Home Green Transportation Guide 5 airplanes flying clean on biofuel

5 airplanes flying clean on biofuel


In a world threatened by ever increasing greenhouse gas emissions, responsible citizens do their bit to safeguard the environment by switching to greener modes of housing and commuting, adopting renewable forms of energy, recycling old materials, switching to organic and locally sourced food, all in an effort to reduce their carbon footprint. But all these acts stand to be nullified the moment one takes a flight for the jet engines that fly the airplane which is a major contributor to air pollution and climate change. Yet, there is a hope as planes have begun to fly on more environment-friendly biofuel.

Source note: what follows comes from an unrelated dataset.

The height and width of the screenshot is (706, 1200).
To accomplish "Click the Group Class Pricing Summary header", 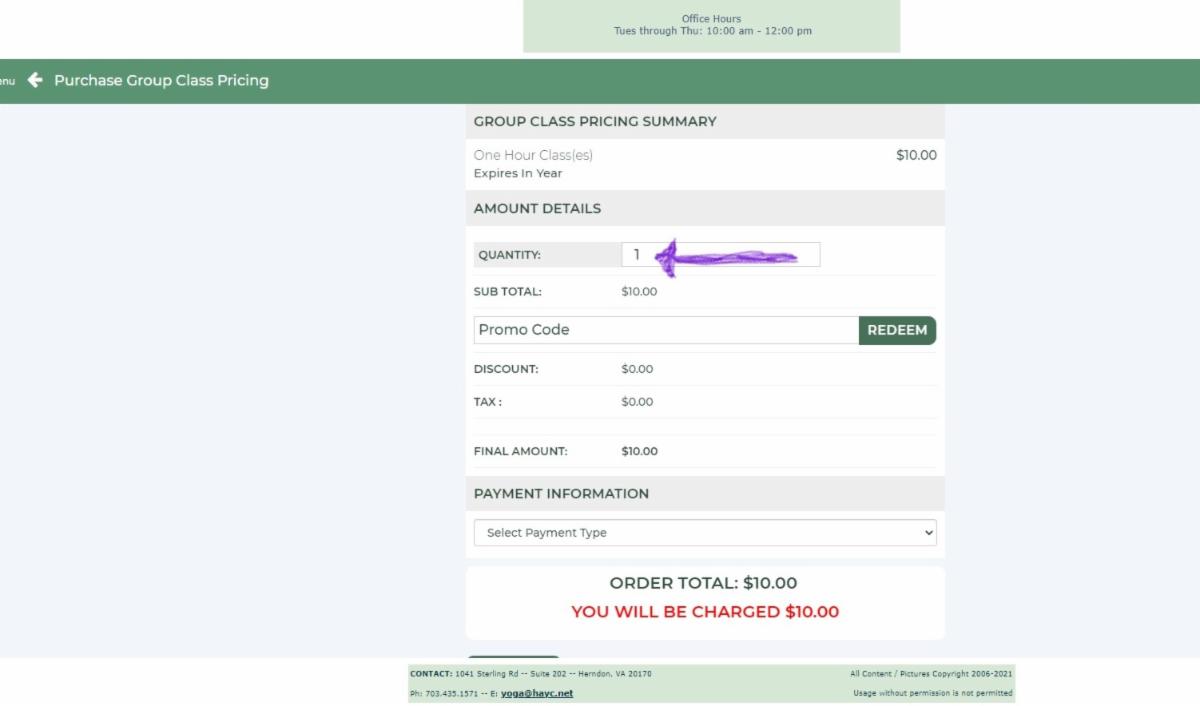I will click(595, 121).
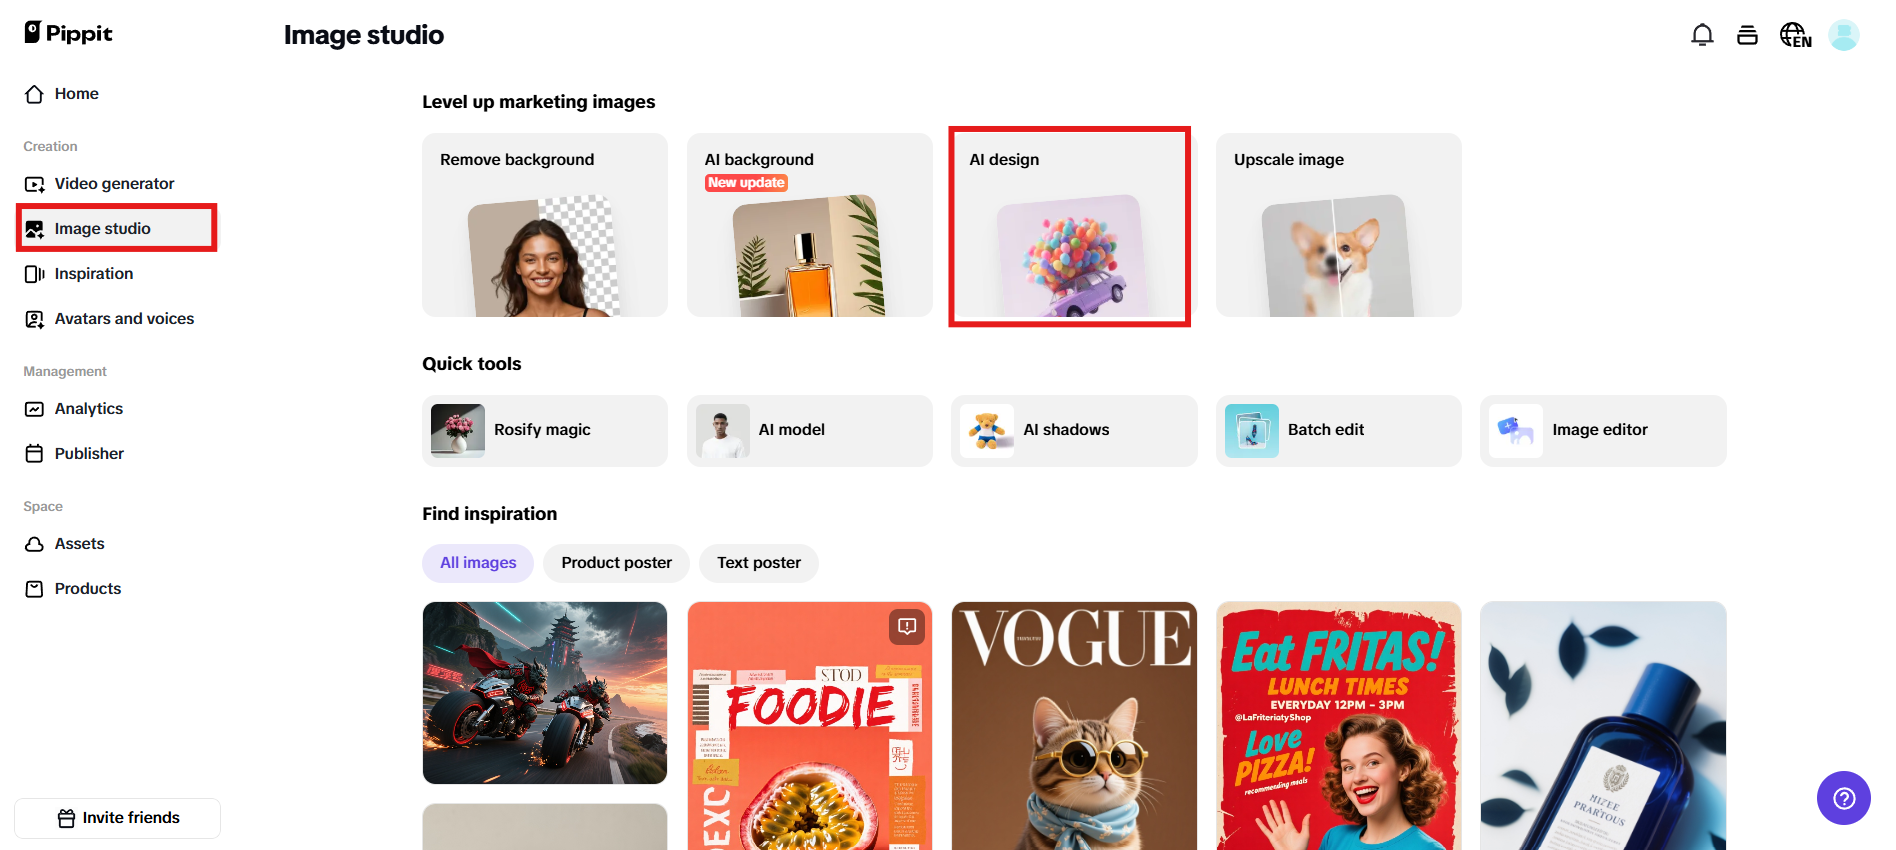The width and height of the screenshot is (1896, 850).
Task: Click the credits stack icon in header
Action: [x=1747, y=35]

We list here examples set by 5 airplanes flying clean on biofuel.

1. Biofuel powered Boeing 747-8 Freighter

Boeing 747-8

Biofuel derived from Camelina (Camelina Sativa) is used to power a Boeing 747-8 Freighter in a feat unparalleled in the history of aviation. The Paris Air Show witnessed the flight of the Boeing 747-8 Freighter from Seattle to Paris, the first trans-Atlantic biofuel flight. The 747’s four GE GEnx engines flew on a 15-85 blended fuel, 15% camelina derived biofuel and 85% Jet A kerosene.

This flight hopes to set a trend in the aviation industry and helps reduce the phenomenal contribution to greenhouse gas emission by jet engines. Boeing is confident that this trans-Atlantic flight by its 747-8 will not only reduce the carbon dioxide emission per passenger kilometer but will also contribute to the overall efficiency of its engines and lessen the equally menacing noise pollution caused by jet engines.

2. Airbus A380

Airbus A380

Well, if Boeing does it, can Airbus be far behind? The answer is a no, with the maker of the A380, the world’s largest jetliner, flying it from Filton, England to Toulouse, France on a biofuel-jet fuel blend powered flight. According to Sebastien Remy, the head of Airbus’ alternative fuel program, the fuel used by the A380 was a 60-40 blend of aviation jet fuel and gas to liquid (GTL) derived from fossil fuels.

Although, it produced no difference in CO2 emission with the regular jet fuel yet it produced no sulfur (another jet engine pollutant in the form of sulfate particles) thereby resulting in greater air quality. The flight by the double-decker behemoth is another step in incorporating biofuel to lessen the impact of commercial aviation upon the environment.

3. Air New Zealand 747

Air New Zealand

If all airliners followed the footsteps of Air New Zealand, then the air above us would definitely be cleaner. As results so far have shown jet engines fly just as well on biofuel-jet fuel blend, and if you were in a biofuel jet you would not know the difference unless, of course, the pilot announces it.

Air New Zealand flew one of its Boeing 747’s with one of its four engines running on a jatropha derived biofuel. One of the four Rolls Royce engines of the 747 run on a jatropha biofuel and jet A-1 fuel blend. Normally regarded as a weed, jatropha is used to produce biodiesel and if airliners adopt this green fuel then the prospect of a cleaner sky would become a reality and the aviation industry would not be damned by environmentalist anymore.

4. Biofuel-powered jet completes transcontinental flight

Biofuel jet

A Czech made L-29 aircraft piloted by Douglas Rodante and Carol Sugars became the first jet in the history of aviation to fly purely on biofuel. This flight followed the team’s breakthrough flight in October 2007.

Flying 17,000 feet over the skies of Reno, the jet named ‘BioJet I’ flew a distance of 1776 miles on 10% biofuel thus shattering many myths surrounding biofuel and jet engines. Another distance of 2486 miles was made on a 50-50 blend of biofuel and jet fuel to compare the performance readings.

Covering the distance between Reno, Nevada and Leesburg, Florida in a little over 11 hours, this flight by the Green Flight team demonstrated the viability of biofuel as an environment friendly alternative to jet fuel.

5. EADS world’s first flight powered entirely by algae-based biofuel


The European Aeronautic Defence and Space Company, EADS, can proudly claim to have flown an aircraft solely on biofuel without resorting to any jet fuel blend to spoil its record. We have seen history created by planes flying on biofuel and jet fuel mixture. But, at the International Aerospace Exhibition in Berlin, EADS flew a twin-prop Diamond Aircraft DA42 NG solely on algal biofuel and took home the record of a flight powered solely by algae-based biofuel.

Sourced from algae, algal biofuels are environment friendly in that they are biodegradable and are produced using ocean and waste water. So, if produced and adopted on a commercial scale, algal biofuel will be a very good alternative to fossil fuel. EADS will make a repeat performance of this at the Farnsborough Airshow.